Hi Gilles,

adding *,usnic* made it work :) --mca pml ob1 would not be then needed.

Does it render mpi very slow if infiniband is disabled (what does --mca pml pb1?)?

Regarding the version mismatch, everything seems to be right. When only one version is loaded, I see the PATH and the LD_LIBRARY_PATH for only one version, and with strings, everything seems to reference the right version.

Thanks a lot for the quick answers!
On 22/08/16 13:09, Gilles Gouaillardet wrote:
Juan,

can you try to
mpirun --mca btl ^openib,usnic --mca pml ob1 ...

note this simply disable native infiniband. from a performance point of view, you should have your sysadmin fix the infiniband fabric.

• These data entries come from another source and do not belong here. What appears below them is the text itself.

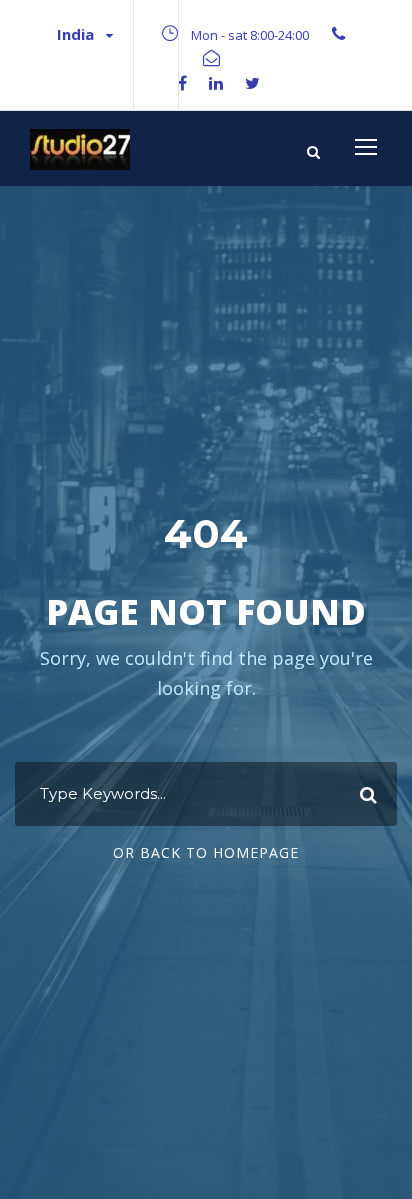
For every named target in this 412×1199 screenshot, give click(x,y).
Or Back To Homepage (206, 852)
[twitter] (252, 83)
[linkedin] (216, 83)
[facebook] (182, 83)
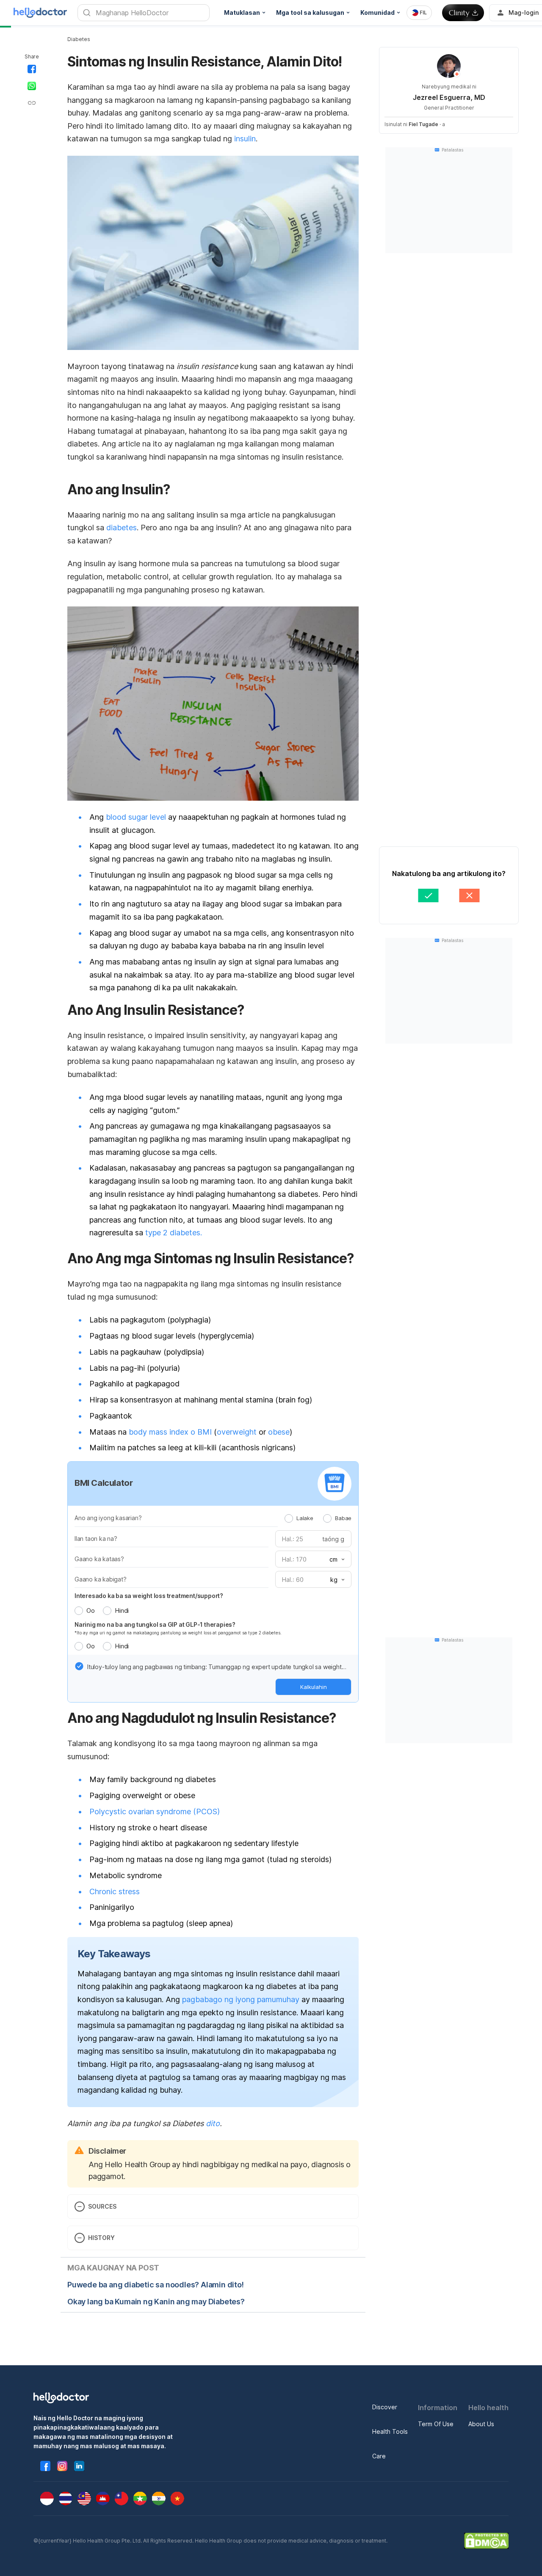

about the version mismatch, please double check your environment
(e.g. $PATH and $LD_LIBRARY_PATH), it is likely v2.0 is in your environment when you are using v1.8, or the other way around)
also, make sure orted are launched with the right environment.
if you are using ssh, then
ssh node env
should not contain reference to the version you are not using.
(that typically occurs when the environment is set in the .bashrc, directly or via modules)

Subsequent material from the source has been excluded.